See how ARI Catalog Smart Pages recovers keywords Amazon’s AI removed.
The bigger picture
July 27 was not really about titles. It was about who reads your listings from now on. Amazon compressed the title to 75 characters because machines need clean, parseable content, and machines are now the primary readers.
Every discovery surface, from standard search to sponsored placements to Alexa for Shopping to third-party AI agents like ChatGPT and Gemini, pulls from the same source: your listing content. Fix the content, and every surface improves. Neglect the content, and every surface degrades.
This is what agentic commerce looks like in practice. July 27 was your first mandatory encounter with it. The brands treating this as a compliance task are going to spend the next twelve months trying to recover. The brands treating it as the start of a new operating discipline are going to compound advantage.
Frequently Asked Questions
What is Amazon’s 75-character title rule?
As of July 27, 2026, Amazon requires product titles in all categories except media to be 75 characters or less, including spaces. Titles longer than 75 characters are being automatically rewritten by Amazon’s AI. Brand owners have a 14-day window to review, modify, or approve AI-generated recommendations before they go live.
What is the Item Highlights field on Amazon?
Item Highlights is a 125-character field Amazon introduced alongside the 75-character title rule in July 2026. It provides space for materials, recommended use cases, and comparison details. Item Highlights are searchable and appear alongside titles in search results and on product detail pages.
What is happening to brands that let Amazon’s AI rewrite their titles?
Teikametrics is seeing measurable ranking drops for brands that took no action before the July 27 deadline.
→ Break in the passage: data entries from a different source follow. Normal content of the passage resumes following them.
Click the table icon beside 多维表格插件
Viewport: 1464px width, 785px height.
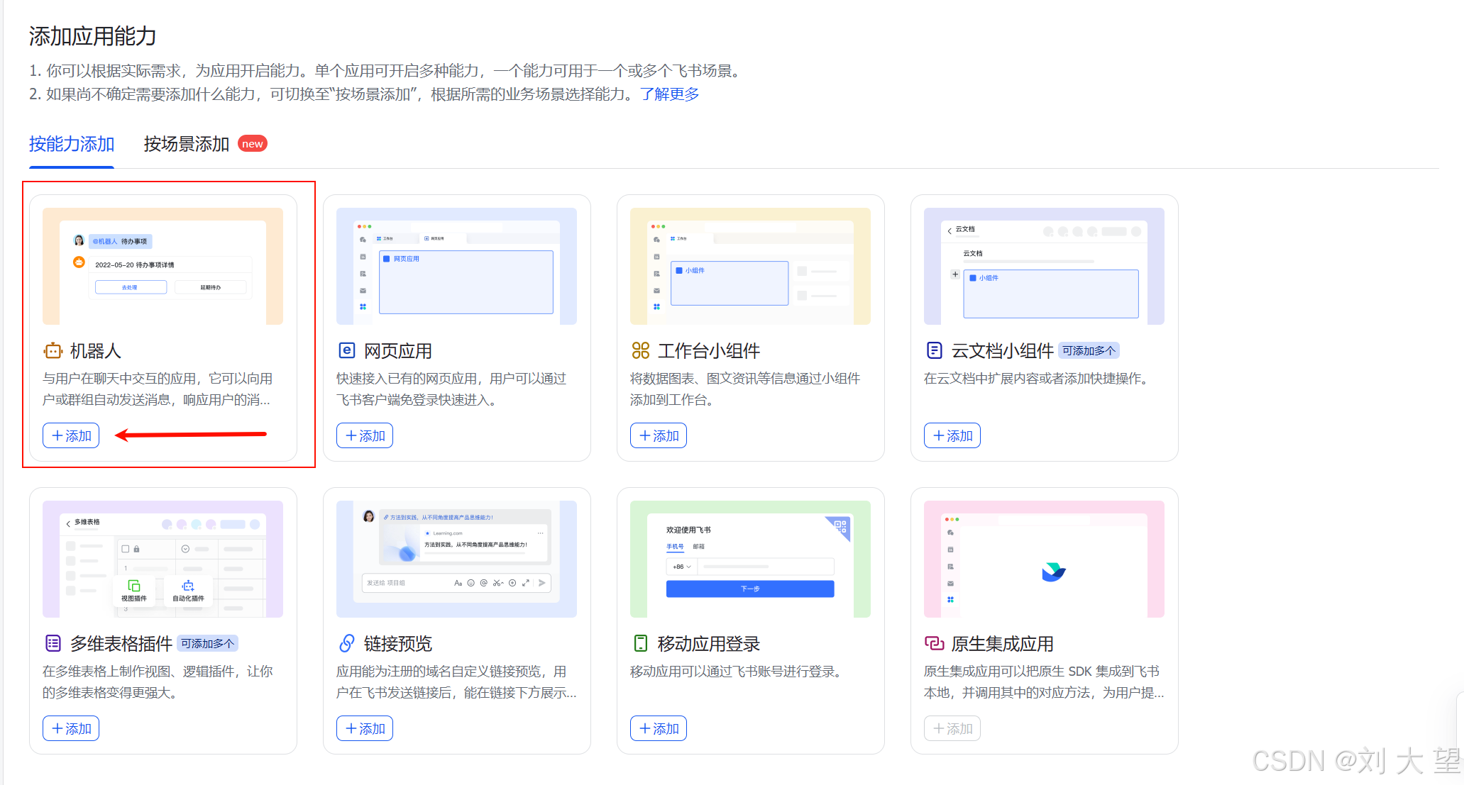(53, 643)
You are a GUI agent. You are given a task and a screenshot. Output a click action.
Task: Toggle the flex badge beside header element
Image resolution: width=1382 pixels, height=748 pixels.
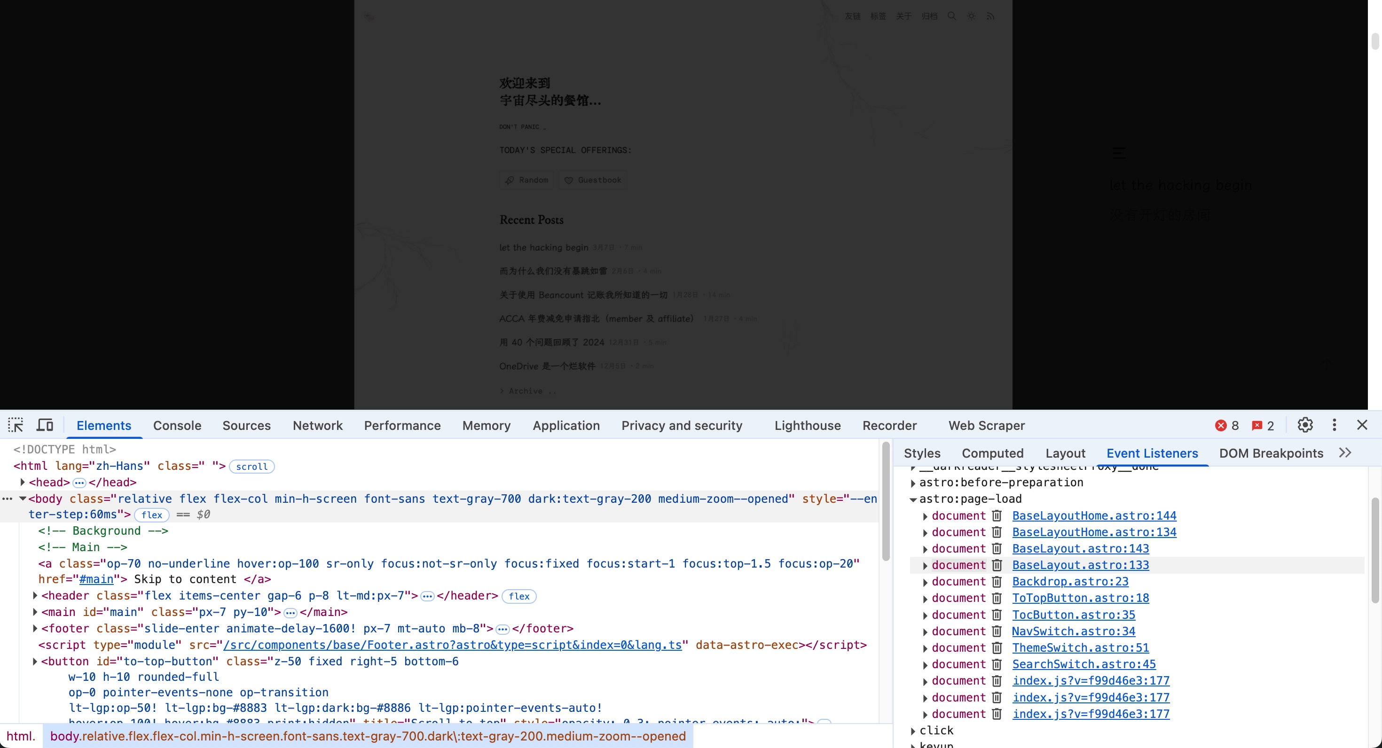(x=519, y=596)
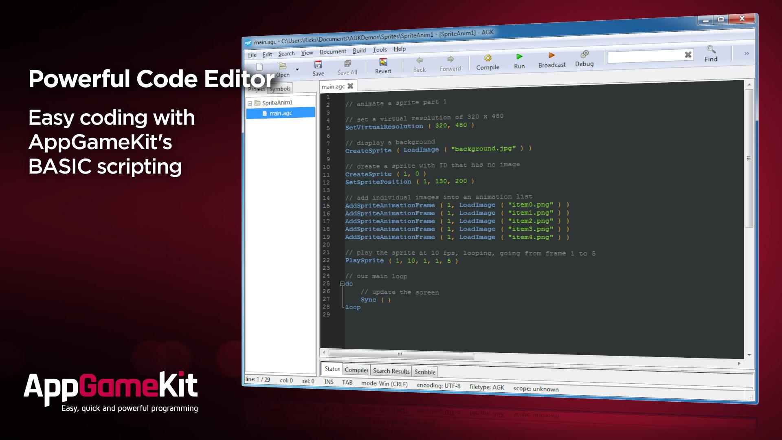Viewport: 782px width, 440px height.
Task: Expand the toolbar overflow chevron
Action: pyautogui.click(x=747, y=53)
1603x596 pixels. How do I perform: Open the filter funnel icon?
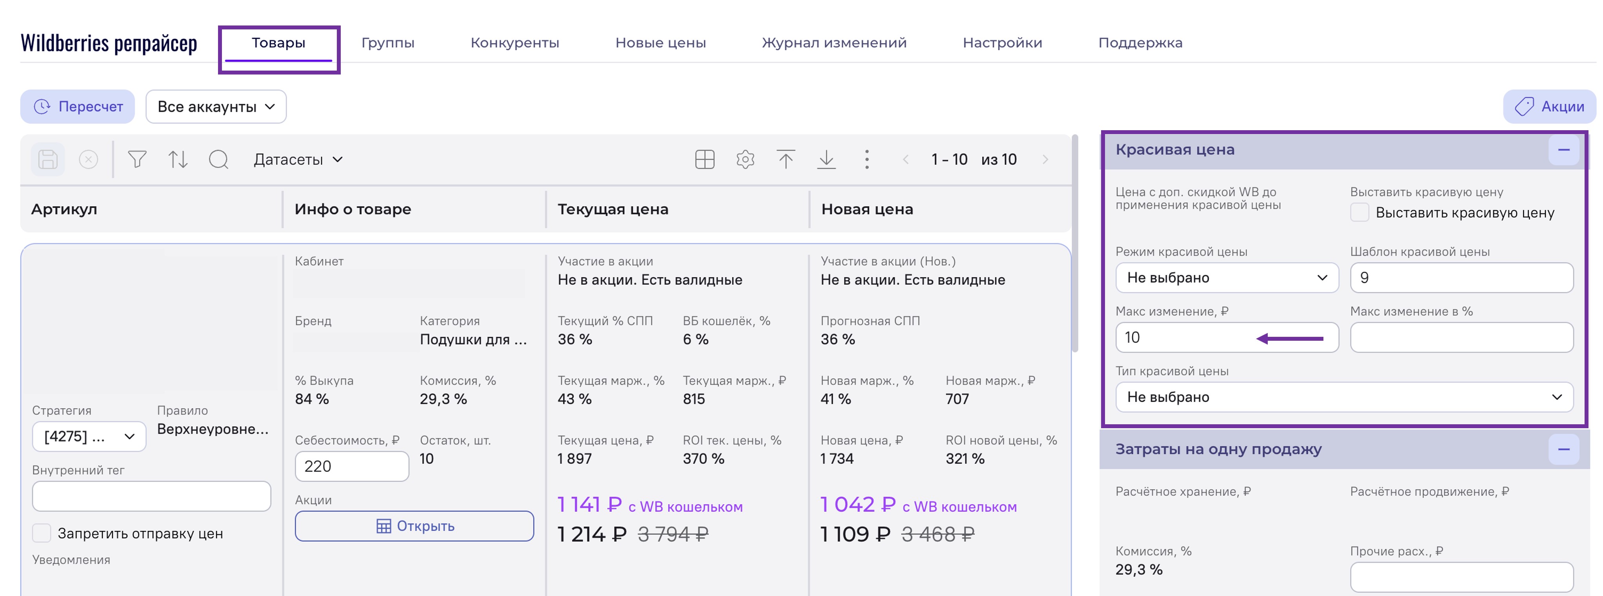click(137, 159)
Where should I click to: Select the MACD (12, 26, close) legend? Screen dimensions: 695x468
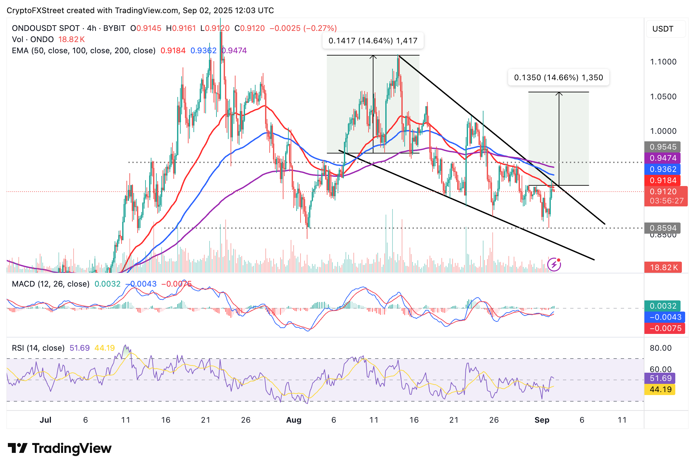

Amazon’s AI decides which keywords survive the cut, and it consistently prioritizes generic descriptive language over the specific, buyer-intent terms brands had built rankings on. The result is lost organic visibility, weaker ad relevance, and degraded return on ad spend.
Which product categories are exempt from the 75-character title rule?
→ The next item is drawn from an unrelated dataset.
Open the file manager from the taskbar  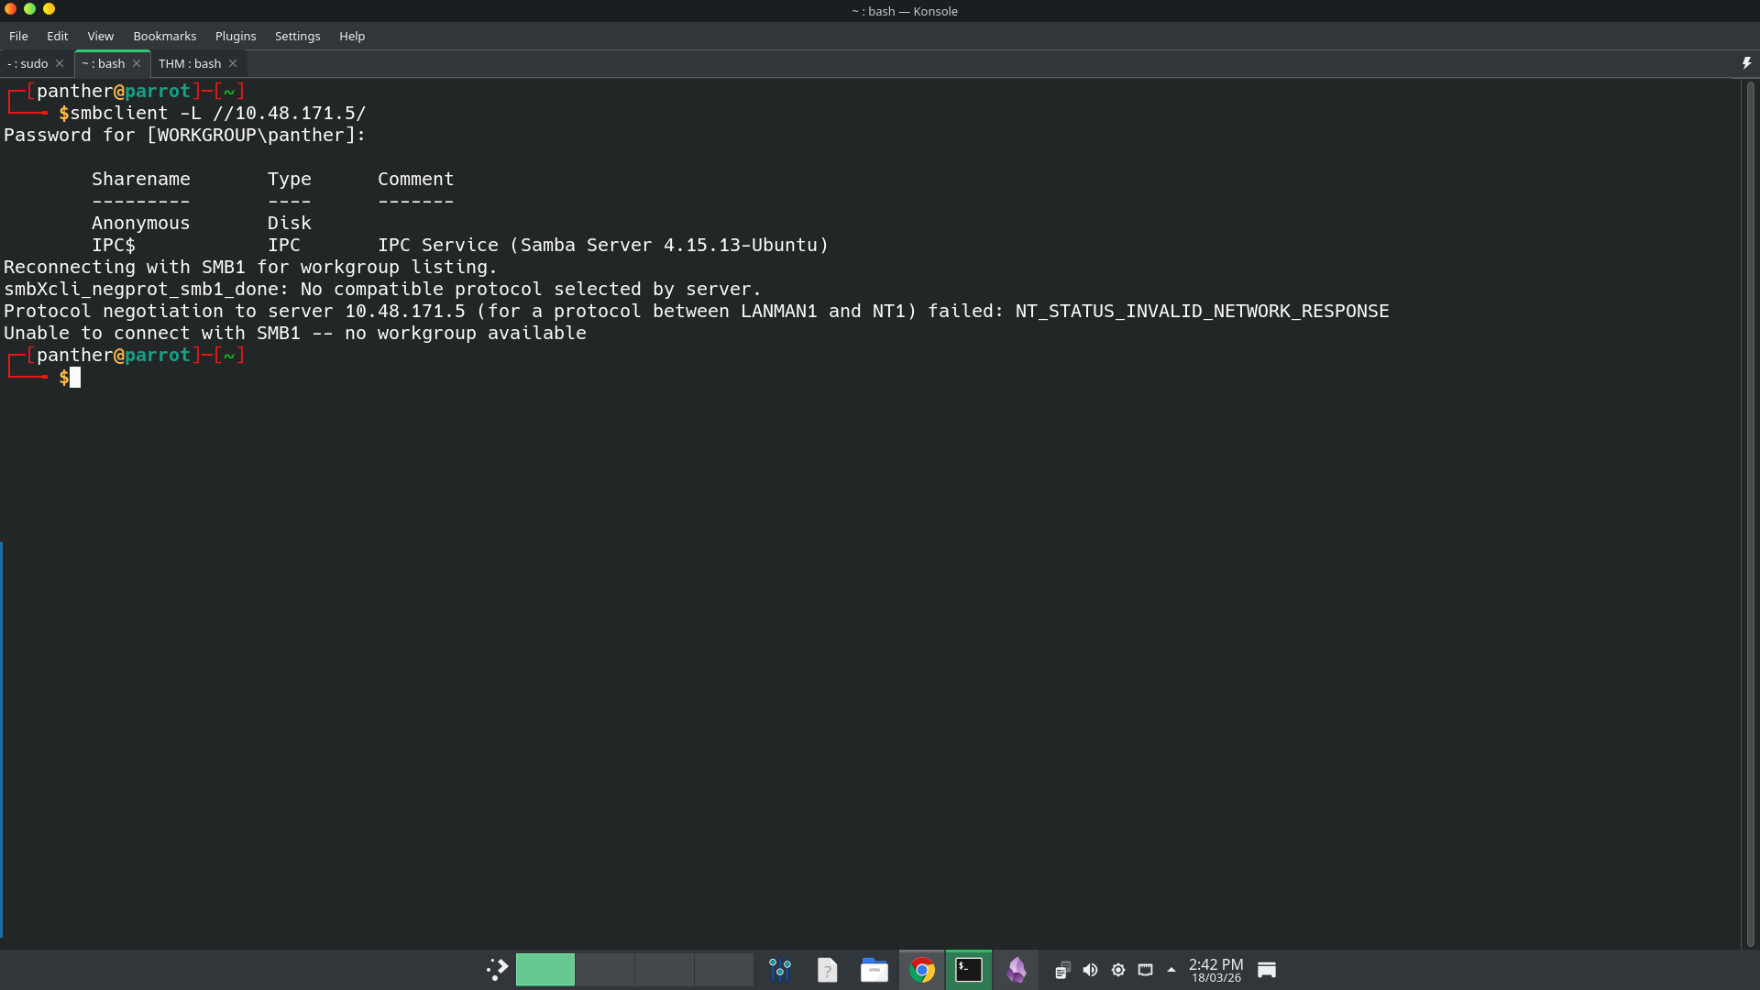click(875, 969)
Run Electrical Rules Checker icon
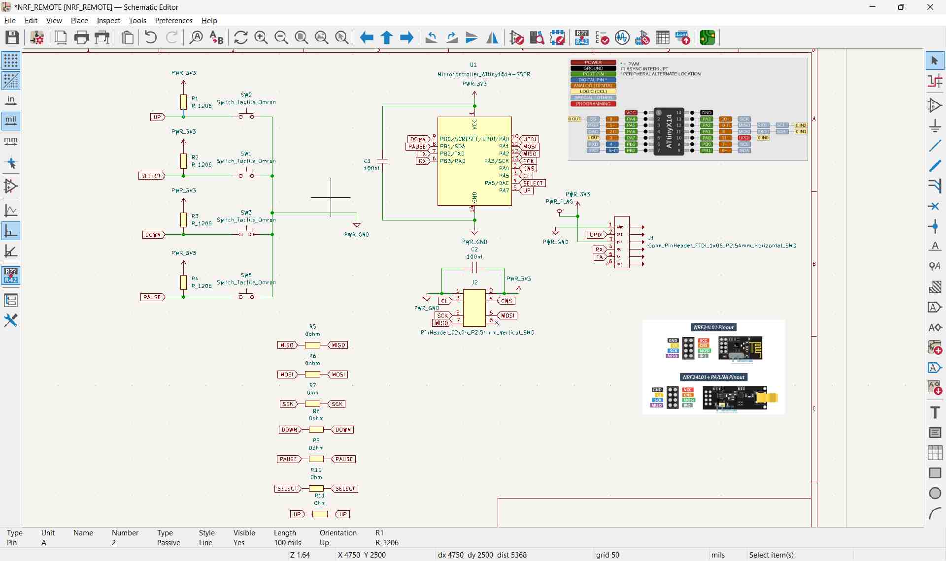 click(602, 37)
Media categories are exempt from the 75-character limit. All other Amazon product categories were required to comply starting July 27, 2026.
What is ARI or Artificial Retail Intelligence?
ARI, or Artificial Retail Intelligence, is Teikametrics’ patented AI platform for optimizing brand performance on marketplaces including Amazon, Walmart, and TikTok Shop. ARI spans four modules: ARI Catalog for listing optimization, ARI Ads for retail media, ARI Insights for market intelligence, and ARI Inventory for supply planning. The platform is used by brands to compete in an agentic-commerce world where AI agents increasingly mediate product discovery and purchase decisions.
What is agentic commerce?
Agentic commerce is the shift from human shoppers browsing product pages to AI agents like Amazon Rufus, Alexa+, ChatGPT, and Gemini reading product listings and deciding which items to surface, recommend, or purchase on the shopper’s behalf. In agentic commerce, structured product data becomes more important than visual design because agents parse text and attributes, not images.
How does Amazon Rufus decide which products to recommend?
Amazon Rufus parses product listing text and structured attributes to match shopper questions with relevant products. It reads titles, bullets, descriptions, and attribute fields, then surfaces products whose content best answers the shopper’s intent. Listings with complete attributes and specific, question-answering language are more likely to be recommended.
How do I recover Amazon rankings lost after the July 27 title update?
Recovery requires rewriting affected listings using your own performance data rather than accepting Amazon’s AI defaults. Pull your Search Query Performance report to identify the exact queries that drove purchases, cross-reference with your advertising conversion data to find high-intent keywords, and rebuild your 75-character title and 125-character Item Highlights around those proven terms. Teikametrics’ ARI Catalog Smart Pages automates this recovery process using each seller’s own SQP and ad data.